Saturday 31 August 2013

The SOLO Taxonomy

The SOLO Taxonomy is based on the study of outcomes of academic teaching. SOLO is short for “Structure of the Observed Learning Outcome” and the taxonomy names and distinguishes five different levels according to the cognitive processes required to obtain them: “SOLO describes a hierarchy where each partial construction [level] becomes a foundation on which further learning is built” (Biggs, 2003, p. 41). SOLO can be used to define ILOs, forms of teaching that support them, and forms of assessment that evaluate to what extent the ILOs were achieved. It is developed aiming at research-based university teaching as the research activities behind it ultimately converge on real research (i.e. on the production of new knowledge) at its fifth and highest level. The five levels are as follows, in increasing order of structural complexity (Biggs & Collis, 1982, pp. 17-31; Biggs, 2003, pp. 34-53; Biggs & Tang, 2007, pp. 76-80):


SOLO 1: “The Pre-Structural Level”
Here the student does not have any kind of understanding but uses irrelevant information and/or misses the point altogether. Scattered pieces of information may have been acquired, but they are unorganized, unstructured, and essentially void of actual content or relation to a topic or problem.

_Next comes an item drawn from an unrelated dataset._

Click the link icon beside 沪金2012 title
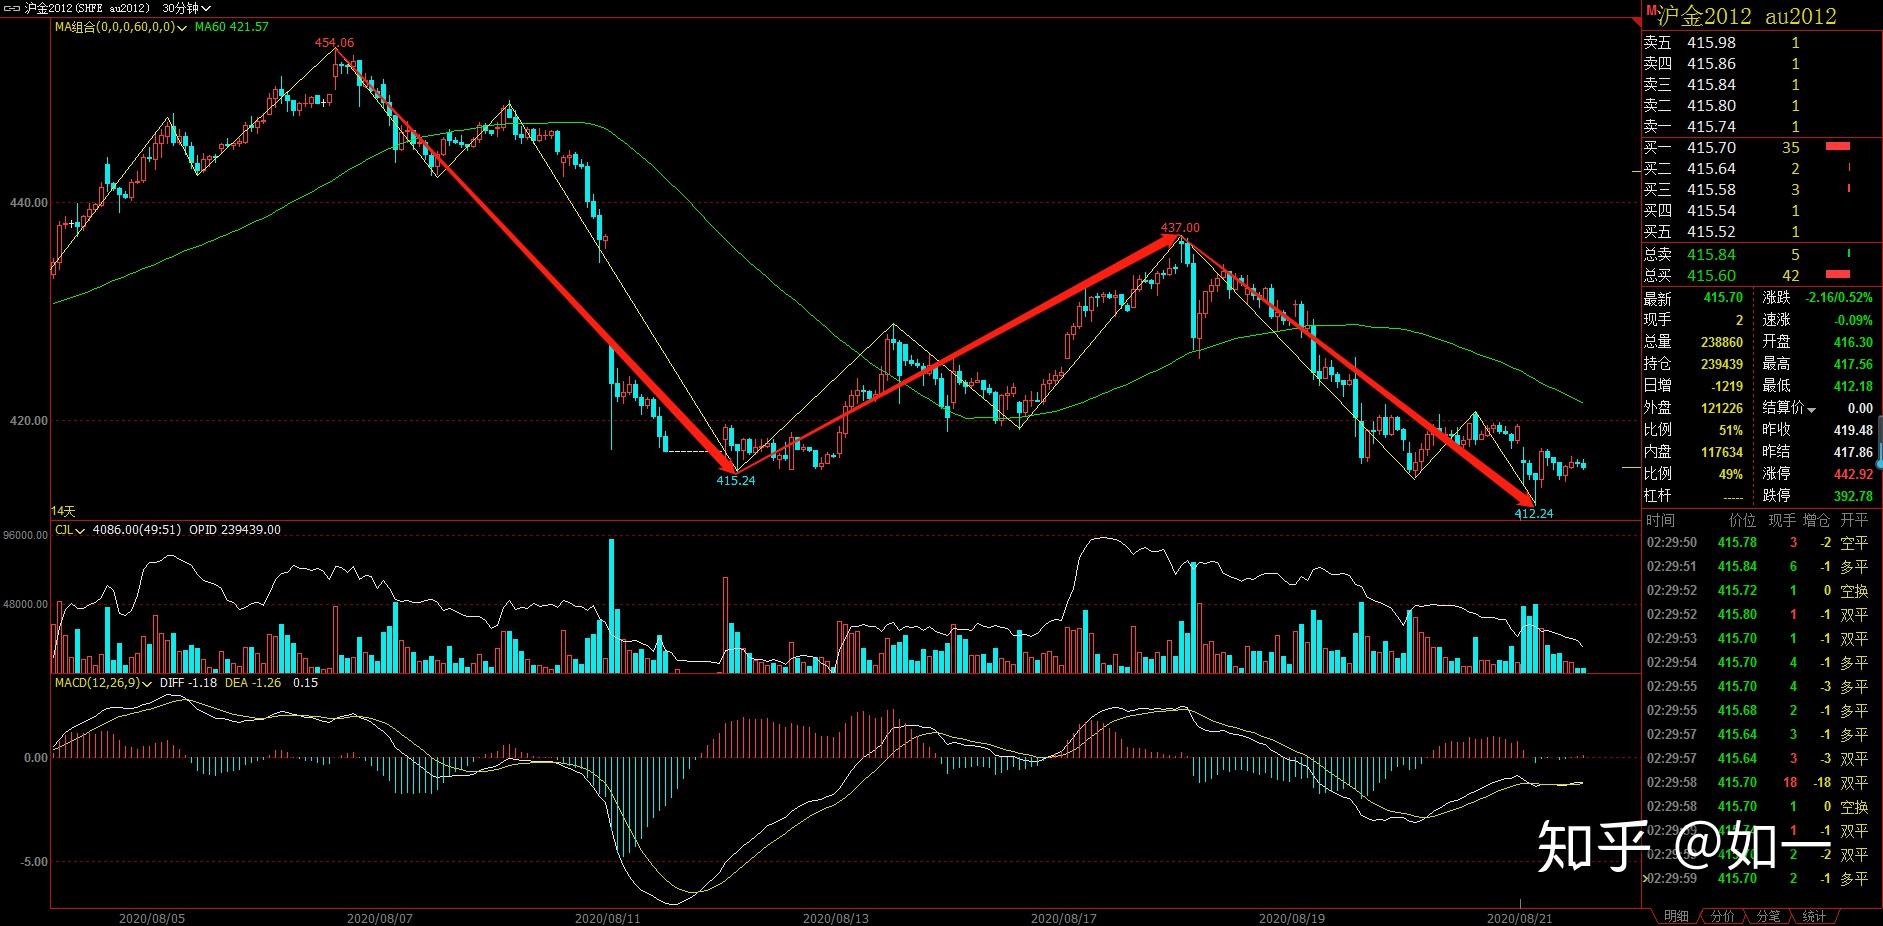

SOLO 2: “The Uni-Structural Level”
The student can deal with one single aspect and make obvious connections. The student can use terminology, recite (remember things), perform simple instructions/algorithms, paraphrase, identify, name, count, etc.

SOLO 3: “The Multi-Structural Level”
At this level the student can deal with several aspects but these are considered independently and not in connection. Metaphorically speaking; the student sees the many trees, but not the forest. He is able to enumerate, describe, classify, combine, apply methods, structure, execute procedures, etc.

SOLO 4: “The Relational Level”
At level four, the student may understand relations between several aspects and how they might fit together to form a whole. The understanding forms a structure and now he does see how the many trees form a forest. A student may thus have the competence to compare, relate, analyze, apply theory, explain in terms of cause and effect, etc.

SOLO 5: “The Extended Abstract Level”
At this level, which is the highest, a student may generalize structure beyond what was given, may perceive structure from many different perspectives, and transfer ideas to new areas. He may have the competence to generalize, hypothesize, criticize, theorize, etc. We define competence progression as moving up the SOLO levels; i.e. SOLO-progression. Surface learning (which has similarities to instrumental understanding) implies that the student is confined to action at the lower SOLO levels (2-3); whereas deep learning (which has similarities to relational understanding) implies that the student can act at any SOLO level (2-5), including the higher levels (4-5). As we move up the SOLO hierarchy, we first see quantitative improvements as the student becomes able to deal with first a single aspect (from 1-2) and then more aspects (from 2-3). Later we see qualitative improvements (from 3-4) as the details integrate to form a structure; and (from 4- 5) as the structure is generalized and the student can deal with information that was not given. For these reasons, the levels 2 and 3 are sometimes referred to as quantitative levels; levels 4 and 5 as the qualitative.